Corsair Harpoon RGB Gaming Mouse Review
Normally when we're reviewing something we let you know what our thoughts are, and get to the nasty business of the price at the end. This is because it is important to know if the product is what you want first, and then worry about how much you'll have to pay to get it afterwards. However, the Harpoon RGB is £26, and that's a low enough price - particularly given the feature set - that even if you didn't immediately take to it, it should sway you into adding it to your shortlist.
The heart of any mouse has to be the sensor and in the form of the Pixart PMW3320 Corsair have chosen a good one. The combination of fine DPI control added to the accuracy benefits of an Optical sensor and you end up with a mouse with feels like an extension of your arm. Sure if you're one of those people who adore the ability to combine ultra-high DPI with low in-game sensitivity for pixel precision then the 6000 DPI limit obviously wont be enough, but for 90% of people we think that it's right in the sweet spot. Additionally because it is a mid-to-upper range sensor you're not paying through the nose for leading edge technology.
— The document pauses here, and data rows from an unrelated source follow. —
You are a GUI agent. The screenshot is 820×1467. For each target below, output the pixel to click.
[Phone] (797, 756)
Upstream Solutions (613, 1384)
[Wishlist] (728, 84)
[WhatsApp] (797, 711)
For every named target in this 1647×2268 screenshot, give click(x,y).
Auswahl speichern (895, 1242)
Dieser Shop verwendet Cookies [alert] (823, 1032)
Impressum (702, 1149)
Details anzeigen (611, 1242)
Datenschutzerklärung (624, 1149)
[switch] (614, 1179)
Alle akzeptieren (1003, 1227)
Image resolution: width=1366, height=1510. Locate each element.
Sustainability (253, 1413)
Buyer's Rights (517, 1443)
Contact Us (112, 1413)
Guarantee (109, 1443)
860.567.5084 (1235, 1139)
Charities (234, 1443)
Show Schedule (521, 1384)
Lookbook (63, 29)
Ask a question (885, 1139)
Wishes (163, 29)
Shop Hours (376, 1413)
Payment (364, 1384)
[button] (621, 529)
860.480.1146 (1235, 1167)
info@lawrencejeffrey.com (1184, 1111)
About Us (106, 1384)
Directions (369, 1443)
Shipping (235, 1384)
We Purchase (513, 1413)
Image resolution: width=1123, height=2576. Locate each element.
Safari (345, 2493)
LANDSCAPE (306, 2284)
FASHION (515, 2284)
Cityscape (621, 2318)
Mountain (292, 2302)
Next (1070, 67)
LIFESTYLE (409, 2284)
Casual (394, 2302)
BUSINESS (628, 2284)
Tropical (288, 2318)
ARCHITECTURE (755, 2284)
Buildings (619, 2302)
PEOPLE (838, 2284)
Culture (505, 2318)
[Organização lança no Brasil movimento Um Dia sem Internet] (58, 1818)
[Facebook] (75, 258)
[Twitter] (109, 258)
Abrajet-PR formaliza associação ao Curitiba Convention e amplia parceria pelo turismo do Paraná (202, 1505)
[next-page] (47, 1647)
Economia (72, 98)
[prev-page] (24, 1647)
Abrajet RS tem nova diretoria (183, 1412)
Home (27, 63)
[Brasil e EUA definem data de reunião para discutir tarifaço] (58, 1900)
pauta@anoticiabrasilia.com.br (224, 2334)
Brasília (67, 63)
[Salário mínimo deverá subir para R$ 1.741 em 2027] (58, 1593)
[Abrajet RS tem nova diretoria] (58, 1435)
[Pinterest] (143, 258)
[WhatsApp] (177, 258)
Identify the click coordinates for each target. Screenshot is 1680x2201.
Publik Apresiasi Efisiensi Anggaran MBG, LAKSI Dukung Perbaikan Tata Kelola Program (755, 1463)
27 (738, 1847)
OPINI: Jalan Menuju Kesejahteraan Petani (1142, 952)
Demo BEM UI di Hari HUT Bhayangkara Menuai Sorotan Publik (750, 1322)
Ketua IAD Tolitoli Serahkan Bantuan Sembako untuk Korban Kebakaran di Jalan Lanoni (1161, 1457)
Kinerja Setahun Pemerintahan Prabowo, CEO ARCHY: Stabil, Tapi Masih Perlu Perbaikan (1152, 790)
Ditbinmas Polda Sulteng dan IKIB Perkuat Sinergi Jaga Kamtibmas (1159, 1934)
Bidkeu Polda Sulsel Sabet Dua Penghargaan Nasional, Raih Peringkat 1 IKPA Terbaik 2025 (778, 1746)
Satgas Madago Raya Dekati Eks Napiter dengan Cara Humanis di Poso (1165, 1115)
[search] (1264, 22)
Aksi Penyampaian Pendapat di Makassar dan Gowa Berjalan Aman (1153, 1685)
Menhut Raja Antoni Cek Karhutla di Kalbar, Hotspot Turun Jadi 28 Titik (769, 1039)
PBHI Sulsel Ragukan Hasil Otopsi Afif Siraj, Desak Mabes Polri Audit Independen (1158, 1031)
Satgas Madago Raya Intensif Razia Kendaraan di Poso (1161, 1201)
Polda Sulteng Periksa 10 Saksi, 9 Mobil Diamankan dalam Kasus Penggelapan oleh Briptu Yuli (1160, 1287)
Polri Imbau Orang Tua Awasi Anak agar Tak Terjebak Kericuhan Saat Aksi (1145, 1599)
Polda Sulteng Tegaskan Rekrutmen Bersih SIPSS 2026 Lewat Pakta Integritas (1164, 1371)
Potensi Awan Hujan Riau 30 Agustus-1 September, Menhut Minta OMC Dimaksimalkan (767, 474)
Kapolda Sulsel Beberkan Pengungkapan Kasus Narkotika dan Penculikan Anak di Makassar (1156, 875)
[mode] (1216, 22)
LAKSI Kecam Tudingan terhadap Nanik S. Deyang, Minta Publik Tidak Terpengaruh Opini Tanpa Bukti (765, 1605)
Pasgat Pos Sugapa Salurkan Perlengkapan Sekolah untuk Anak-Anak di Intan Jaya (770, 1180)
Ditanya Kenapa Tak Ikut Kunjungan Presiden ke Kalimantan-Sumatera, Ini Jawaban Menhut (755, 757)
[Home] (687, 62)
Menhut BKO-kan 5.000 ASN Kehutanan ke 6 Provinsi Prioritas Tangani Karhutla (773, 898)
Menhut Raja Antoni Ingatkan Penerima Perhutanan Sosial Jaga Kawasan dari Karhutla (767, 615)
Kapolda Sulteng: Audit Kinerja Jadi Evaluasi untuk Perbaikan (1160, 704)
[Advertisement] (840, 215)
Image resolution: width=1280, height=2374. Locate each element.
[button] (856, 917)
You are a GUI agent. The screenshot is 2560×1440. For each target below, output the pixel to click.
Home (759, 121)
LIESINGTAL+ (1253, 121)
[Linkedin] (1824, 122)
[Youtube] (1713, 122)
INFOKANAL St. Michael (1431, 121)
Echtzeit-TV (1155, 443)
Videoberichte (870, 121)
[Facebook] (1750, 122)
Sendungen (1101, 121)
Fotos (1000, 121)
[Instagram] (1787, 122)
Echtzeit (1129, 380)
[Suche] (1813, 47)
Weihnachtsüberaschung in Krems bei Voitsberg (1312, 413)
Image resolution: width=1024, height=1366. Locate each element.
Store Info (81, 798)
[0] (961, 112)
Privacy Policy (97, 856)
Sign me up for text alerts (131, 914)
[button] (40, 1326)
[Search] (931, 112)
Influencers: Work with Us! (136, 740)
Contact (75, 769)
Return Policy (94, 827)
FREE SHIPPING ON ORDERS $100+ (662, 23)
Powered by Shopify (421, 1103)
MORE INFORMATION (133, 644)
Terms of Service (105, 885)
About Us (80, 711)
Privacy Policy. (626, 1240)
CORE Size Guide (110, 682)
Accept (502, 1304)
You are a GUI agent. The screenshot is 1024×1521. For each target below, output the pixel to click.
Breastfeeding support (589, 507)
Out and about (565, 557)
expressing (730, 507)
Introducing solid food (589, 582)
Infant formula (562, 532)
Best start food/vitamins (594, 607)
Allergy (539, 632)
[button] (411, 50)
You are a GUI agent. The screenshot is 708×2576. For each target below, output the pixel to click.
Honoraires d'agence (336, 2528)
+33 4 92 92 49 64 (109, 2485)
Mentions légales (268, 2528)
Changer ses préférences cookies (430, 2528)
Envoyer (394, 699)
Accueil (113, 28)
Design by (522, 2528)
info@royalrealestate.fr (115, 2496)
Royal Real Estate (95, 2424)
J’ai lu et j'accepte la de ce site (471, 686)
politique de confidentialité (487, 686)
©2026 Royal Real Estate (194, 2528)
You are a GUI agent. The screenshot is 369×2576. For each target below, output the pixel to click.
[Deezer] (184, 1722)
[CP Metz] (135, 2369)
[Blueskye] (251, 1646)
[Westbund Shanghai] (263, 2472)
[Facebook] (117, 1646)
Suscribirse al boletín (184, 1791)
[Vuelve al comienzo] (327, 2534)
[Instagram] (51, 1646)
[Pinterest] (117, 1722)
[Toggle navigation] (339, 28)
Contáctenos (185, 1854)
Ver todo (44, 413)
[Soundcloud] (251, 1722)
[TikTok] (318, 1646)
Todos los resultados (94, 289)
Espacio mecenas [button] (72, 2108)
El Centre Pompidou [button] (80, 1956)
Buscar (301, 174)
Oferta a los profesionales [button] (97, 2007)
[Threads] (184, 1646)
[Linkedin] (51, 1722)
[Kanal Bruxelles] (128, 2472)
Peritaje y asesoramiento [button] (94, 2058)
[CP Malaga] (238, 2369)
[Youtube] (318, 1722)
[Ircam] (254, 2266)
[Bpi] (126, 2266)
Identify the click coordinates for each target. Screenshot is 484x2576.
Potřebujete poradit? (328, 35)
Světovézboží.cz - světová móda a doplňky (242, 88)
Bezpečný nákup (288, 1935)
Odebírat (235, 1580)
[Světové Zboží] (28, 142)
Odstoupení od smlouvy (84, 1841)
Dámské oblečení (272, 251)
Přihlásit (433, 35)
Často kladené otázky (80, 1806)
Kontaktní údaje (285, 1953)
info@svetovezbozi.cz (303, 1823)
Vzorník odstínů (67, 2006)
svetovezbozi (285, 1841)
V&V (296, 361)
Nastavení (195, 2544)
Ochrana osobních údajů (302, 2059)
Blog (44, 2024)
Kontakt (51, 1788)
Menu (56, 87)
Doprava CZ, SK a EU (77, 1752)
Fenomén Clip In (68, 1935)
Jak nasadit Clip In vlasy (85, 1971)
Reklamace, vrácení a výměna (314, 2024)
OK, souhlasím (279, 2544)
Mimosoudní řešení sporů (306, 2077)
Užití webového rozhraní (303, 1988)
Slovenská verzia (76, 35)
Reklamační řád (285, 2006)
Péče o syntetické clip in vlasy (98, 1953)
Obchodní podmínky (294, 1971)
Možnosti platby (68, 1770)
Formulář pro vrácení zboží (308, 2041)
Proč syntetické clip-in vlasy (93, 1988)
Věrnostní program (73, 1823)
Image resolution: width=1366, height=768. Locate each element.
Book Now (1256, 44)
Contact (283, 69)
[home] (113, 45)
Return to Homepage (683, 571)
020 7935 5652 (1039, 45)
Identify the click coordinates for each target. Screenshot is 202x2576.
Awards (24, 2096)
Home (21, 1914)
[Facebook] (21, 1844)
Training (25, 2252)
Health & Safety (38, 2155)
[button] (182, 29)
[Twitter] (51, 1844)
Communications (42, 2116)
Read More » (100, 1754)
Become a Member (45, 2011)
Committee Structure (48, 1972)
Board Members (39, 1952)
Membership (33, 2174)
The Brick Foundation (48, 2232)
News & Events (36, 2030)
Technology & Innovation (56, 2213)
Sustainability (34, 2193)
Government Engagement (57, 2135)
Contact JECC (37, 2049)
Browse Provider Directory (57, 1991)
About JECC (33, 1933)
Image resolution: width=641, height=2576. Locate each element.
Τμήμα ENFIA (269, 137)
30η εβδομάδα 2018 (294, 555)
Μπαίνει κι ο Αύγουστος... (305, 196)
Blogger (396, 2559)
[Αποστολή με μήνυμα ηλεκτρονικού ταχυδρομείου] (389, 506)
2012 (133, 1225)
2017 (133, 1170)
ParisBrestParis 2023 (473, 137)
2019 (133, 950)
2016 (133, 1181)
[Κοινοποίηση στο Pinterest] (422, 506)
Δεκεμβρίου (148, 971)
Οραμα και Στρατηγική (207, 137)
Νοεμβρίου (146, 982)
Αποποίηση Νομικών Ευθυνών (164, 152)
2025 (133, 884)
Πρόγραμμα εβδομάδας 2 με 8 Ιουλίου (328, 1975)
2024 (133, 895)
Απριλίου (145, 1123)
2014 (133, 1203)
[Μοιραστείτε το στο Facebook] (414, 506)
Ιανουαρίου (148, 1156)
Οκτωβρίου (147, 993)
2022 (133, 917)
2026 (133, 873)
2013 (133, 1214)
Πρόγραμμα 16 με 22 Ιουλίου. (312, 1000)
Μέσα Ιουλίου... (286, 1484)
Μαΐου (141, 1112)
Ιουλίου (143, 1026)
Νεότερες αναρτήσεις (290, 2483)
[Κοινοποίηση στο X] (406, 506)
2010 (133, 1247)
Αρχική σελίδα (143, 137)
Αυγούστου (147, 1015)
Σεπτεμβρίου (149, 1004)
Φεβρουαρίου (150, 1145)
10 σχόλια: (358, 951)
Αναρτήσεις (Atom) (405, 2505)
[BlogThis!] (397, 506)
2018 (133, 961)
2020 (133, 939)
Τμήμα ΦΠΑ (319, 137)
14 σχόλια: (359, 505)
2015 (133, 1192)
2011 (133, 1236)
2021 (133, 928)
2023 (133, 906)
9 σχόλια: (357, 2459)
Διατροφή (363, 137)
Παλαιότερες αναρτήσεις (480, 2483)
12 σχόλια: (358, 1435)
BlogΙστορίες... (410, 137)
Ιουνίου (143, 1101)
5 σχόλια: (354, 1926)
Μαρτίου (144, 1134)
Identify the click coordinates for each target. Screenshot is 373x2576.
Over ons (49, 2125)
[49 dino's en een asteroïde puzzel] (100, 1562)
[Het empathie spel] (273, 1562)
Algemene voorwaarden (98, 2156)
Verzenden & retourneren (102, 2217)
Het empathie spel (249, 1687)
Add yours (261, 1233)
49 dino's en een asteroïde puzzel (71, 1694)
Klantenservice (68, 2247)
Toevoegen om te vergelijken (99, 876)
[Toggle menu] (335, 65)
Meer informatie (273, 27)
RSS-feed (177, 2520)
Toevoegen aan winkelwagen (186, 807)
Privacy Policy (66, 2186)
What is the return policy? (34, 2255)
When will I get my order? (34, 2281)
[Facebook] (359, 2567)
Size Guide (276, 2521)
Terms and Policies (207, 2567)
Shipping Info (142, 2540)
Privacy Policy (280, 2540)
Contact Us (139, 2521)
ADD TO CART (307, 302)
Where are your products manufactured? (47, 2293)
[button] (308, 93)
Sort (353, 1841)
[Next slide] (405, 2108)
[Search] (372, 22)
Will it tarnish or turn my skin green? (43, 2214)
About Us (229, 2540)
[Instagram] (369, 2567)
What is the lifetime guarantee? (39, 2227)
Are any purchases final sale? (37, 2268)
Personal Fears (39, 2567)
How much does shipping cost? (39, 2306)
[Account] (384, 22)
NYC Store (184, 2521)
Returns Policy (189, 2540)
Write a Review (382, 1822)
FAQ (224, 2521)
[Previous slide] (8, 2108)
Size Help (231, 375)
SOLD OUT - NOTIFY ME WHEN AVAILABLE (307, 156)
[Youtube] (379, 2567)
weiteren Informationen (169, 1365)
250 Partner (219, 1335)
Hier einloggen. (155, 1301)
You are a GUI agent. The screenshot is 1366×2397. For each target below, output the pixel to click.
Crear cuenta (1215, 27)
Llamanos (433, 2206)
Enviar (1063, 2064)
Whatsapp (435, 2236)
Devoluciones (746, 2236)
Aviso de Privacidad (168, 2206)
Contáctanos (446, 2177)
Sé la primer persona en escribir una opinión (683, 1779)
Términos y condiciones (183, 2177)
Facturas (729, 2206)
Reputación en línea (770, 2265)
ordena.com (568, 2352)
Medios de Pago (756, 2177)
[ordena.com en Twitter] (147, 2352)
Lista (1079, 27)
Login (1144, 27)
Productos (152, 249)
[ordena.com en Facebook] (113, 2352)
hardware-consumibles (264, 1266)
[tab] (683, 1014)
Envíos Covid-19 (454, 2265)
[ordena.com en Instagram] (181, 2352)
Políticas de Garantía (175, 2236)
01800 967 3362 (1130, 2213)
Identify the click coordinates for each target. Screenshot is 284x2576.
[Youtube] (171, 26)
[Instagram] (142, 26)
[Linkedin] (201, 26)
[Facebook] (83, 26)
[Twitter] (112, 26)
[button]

It's sharp, responsive and has good lift off distance if you're short of desk space.
Despite the lightness the build quality is very good. The extra buttons aren't too squishy, something which can plague some mice at the affordable end of the spectrum, particularly when contrasted with the Omron switches on the RMB/LMB. Omrons are the most popular switch of choice for a reason, and that reason is apparent with every single mouse we review. Crisp, instant response. Exactly what you desire from your main buttons. That lightness also helps keep it under control and allows for some very subtle movements without fatigue setting in during marathon sessions. The Harpoon doesn't feel squeaky or scratchy despite the relatively low pricing. Obviously it's not the expensive feeling soft touch plastics of higher end models, but it's also not the equivalent of a Dairy Milk box.
The RGB feature is great for when its sat on your desk, but the moment you take it in hand the colour is obviously covered. That "show" factor is usually the difference between high priced mice and affordable ones, and so it proves with the Harpoon. Although it might be RGB, and to some degree it is good at reproducing major shades, but it was almost impossible to get a good purple that was neither too blue nor too pink, and anything other than fully saturated shades tended towards white. How much of a deal breaker this might be is entirely up to you, but we think that the mouse itself is good enough, and indeed affordable enough, that it's small potatoes.
The Harpoon is a good looking mouse with nice features backed up by a great sensor and excellent software, and at this price it's a steal.